Last weekend, a friend nominated me to detail three positive thoughts for five days. It’s the latest thing to be doing the rounds on Facebook.
I duly wrote my daily three positive thoughts, and in turn nominated three other friends on each of the five days.
Some of my positive thoughts include:
1. I am alive! This can never be overrated. Having suffered a life-threatening illness earlier this year, I really do appreciate still being here.
2. SANDS Australia shared my Start a Conversation about Baby Loss post on their Facebook page, generating many kind comments from other parents who have lost their babies. A friend said she’s using the same post for some bereavement training she’s doing. This post has been so resonant with many people, and I am very touched that Hugo’s legacy is reaching so far. It really does mean the world to me.
3. Going for a walk in the park, and stopping for cake.
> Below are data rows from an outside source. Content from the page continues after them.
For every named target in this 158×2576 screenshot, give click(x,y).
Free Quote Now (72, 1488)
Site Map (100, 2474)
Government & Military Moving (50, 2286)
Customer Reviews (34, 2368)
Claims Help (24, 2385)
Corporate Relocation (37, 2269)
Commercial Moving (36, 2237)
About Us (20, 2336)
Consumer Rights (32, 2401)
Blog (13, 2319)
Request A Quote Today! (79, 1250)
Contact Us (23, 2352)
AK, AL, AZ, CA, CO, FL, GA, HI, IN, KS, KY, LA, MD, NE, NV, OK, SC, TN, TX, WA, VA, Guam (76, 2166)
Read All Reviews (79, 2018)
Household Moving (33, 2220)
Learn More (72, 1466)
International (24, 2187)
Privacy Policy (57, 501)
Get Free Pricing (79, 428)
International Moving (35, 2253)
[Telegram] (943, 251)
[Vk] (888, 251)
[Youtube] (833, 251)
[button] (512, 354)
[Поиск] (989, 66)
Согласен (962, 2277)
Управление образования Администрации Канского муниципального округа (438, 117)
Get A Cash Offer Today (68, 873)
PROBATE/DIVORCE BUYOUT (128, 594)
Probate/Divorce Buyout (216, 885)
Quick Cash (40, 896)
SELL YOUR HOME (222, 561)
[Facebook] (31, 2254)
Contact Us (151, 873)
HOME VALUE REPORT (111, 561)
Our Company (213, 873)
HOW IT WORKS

4. A beautiful, sunny day.
5. A good gym session – it was my first for two weeks. Despite my legs aching on a particular machine and being tempted to give up, I persevered and completed my time. For once, there was even decent-ish music on the telly, rather than the dance noise that passes for music these days.
Facebook is often berated – justifiably so, if you see the bitching, moaning, trolling and scams that too often fill our newsfeeds. However, the ‘three positives for five days’ represent how social media can be used for constructive uses.
Research has shown that sustained, regular positive thinking can help improve your outlook on life, make you feel more confident, assert control over your life and achieve your goals. In short, make you feel happier.
Happiness is what we all strive for, isn’t it?
Many of us (myself included) can fall in to the trap of using social media to complain – about our jobs, our spouses, our families, our friends, our pets…anything, really. It can be cathartic, a useful way to vent and get our frustrations off our chests every so often.
Getting in to the habit of positive thinking – and seeing the positives in any situation, no matter how crap our day has been or how difficult the situation is – is bound to improve our happiness over the long term.
The ‘three positives for five days’ was a useful exercise for me. I am generally inclined towards being positive, but this year’s events have tested this inclination to the limit.
I enjoyed celebrating the small positives in each day. For me, it served as a reflection that many of greatest pleasures in life are also the simplest: sunshine, cake, a walk in the park.
Reflecting on the positives has made me feel a little bit happier.
It has felt good to feel positive, and reflect on what is good about each day. I’ve now finished my five days, but it is something I will try to do every day – if only in my head.
Hopefully my happiness will increase – proportionate with my positivity.